Can it really be called a hop if the kangaroo uses both legs in the takeoff and landing? Surely even less so if it uses its tail as well?
Just saying.
It's certainly Australia's iconic animal, yet boffins have claimed the kangaroo hasn't always performed its most famous trick: hopping. Once upon a time, the Skippy the Bush Kangaroo's ancestors may not have actually bounded along, instead favouring a gait akin to a drunken human. "At best, they'd have been really clumsy …
This is as good a place as any to remark that I first read about this research in a short column on the front of the Daily Telegraph newspaper - yes, a real folding one! - on Thursday 16/10, wherein the editors, no doubt out of consideration for their SI challenged readers, had kindly converted the units. The article says "They weighed about 37.8 stone...". Decimal stones, now. Honestly, you couldn't make this stuff up.

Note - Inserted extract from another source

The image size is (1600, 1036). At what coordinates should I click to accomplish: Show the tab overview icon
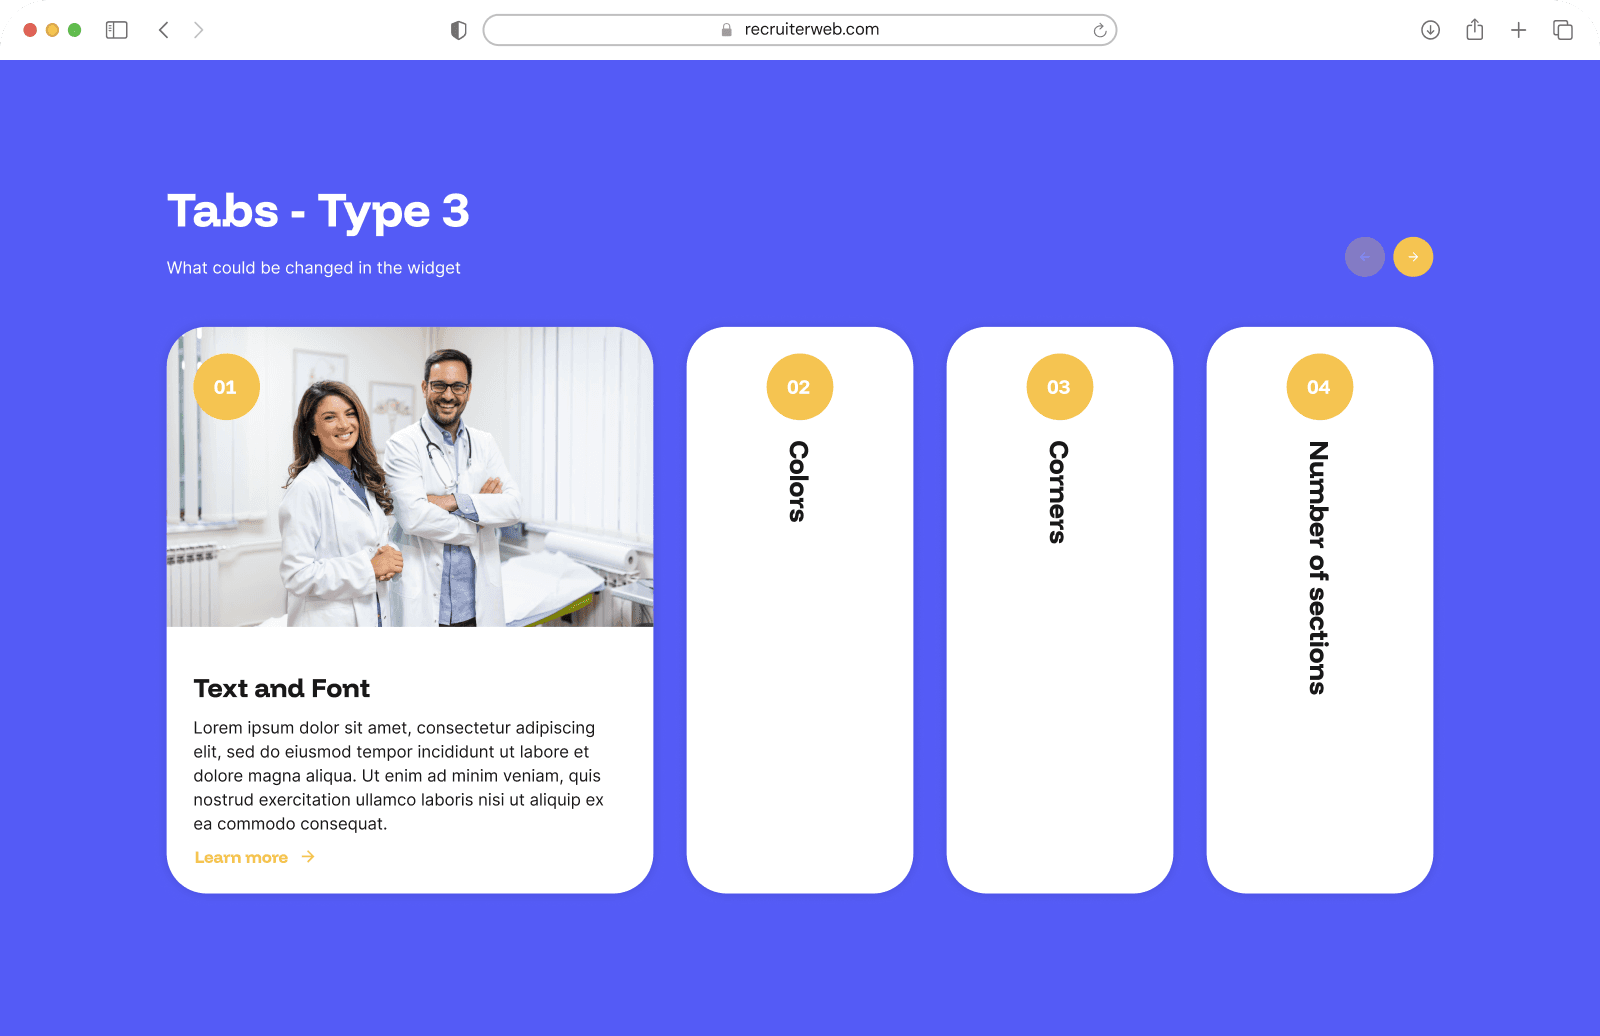click(1562, 30)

...theoretical analyses of extinct animals are pretty much wild-ass guesstimates with very little basis in reality. A good example is the constantly upwards-shifting "theoretical maximum size of dinosaurs", which started at 30 tonnes -- no dinosaur could possibly be bigger than that, because gravity would break its bones! -- and every time a heavier dinosaur was found that theoretical limit was shifted just over the most recent find. The currently heaviest known dinosaur weighed about 65 tonnes.

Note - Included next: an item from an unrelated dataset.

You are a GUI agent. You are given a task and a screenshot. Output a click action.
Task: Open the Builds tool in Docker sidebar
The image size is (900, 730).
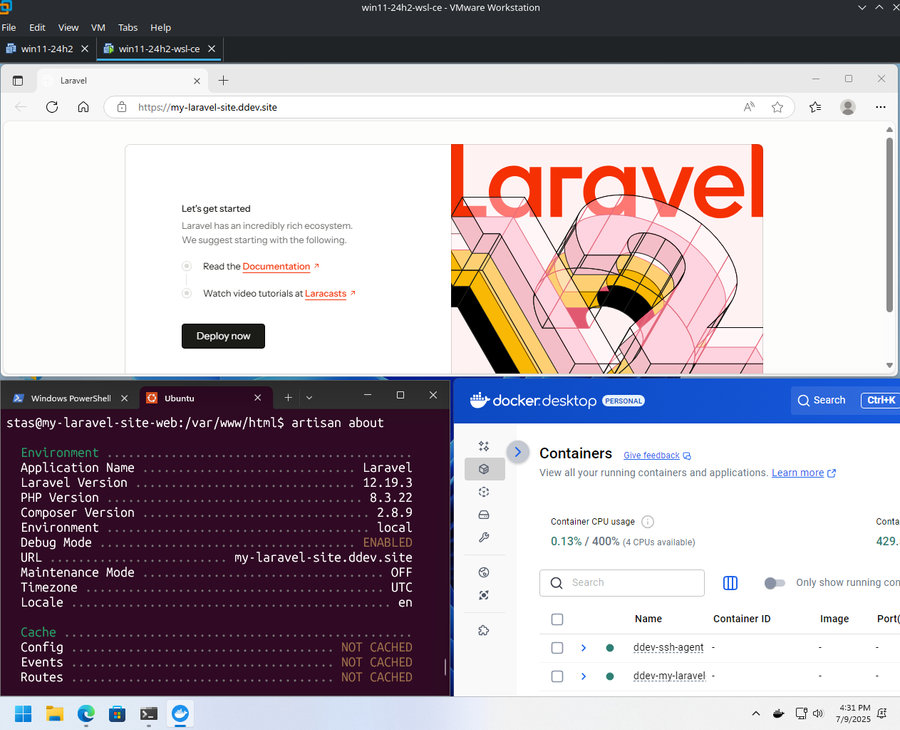pos(484,536)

The problem is that all current models have to be based on current animals -- and there just are no terrestrial 65 tonne animals to compare to today.

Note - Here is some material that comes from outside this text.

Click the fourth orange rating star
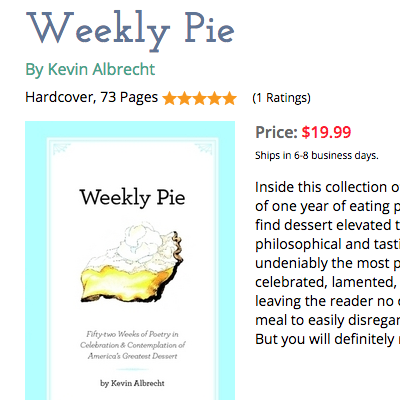 click(214, 98)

It's much the same with this kangaroo. The biggest roo today weighs about 70 kilos, so an extinct 225 kilo roo will be shoe-horned into the bone/muscle strength model of the current, much smaller species, and lo and behold!, the big extinct one can hardly move at all.
The other issue I have with this is that Australia was crawling with massive carnivores at the time, and getting away from them was (presumably) a priority for prey animals.
I was hoping the Demon Duck of Doom might have been a predator of these fellows, but they were around 15 million years ago.
>The other issue I have with this is that Australia was crawling with massive carnivores at the time, and getting away from them was (presumably) a priority for prey animals.
Possibly, but another possibility is if it was also a common ancestor to the common drop bear then perhaps it had no need to get away from anything. Would also explain how they got so fat.
I remember a study quite a while ago that "proved" that kangaroos could not possibly eat enough to supply the power needed to hop around all day... until someone pointed out the study calculated the energy requirements of dead-lifting the roo's weight instead of taking into account the spring-like action of the leg muscles. If memory serves, the whole think was put to rest by Terry Dawson in the 70's using kangaroos, a treadmill and a modified breathing mask.
So I'll take this new study with a sprinkle of salt until it has been properly peer-reviewed, thank you.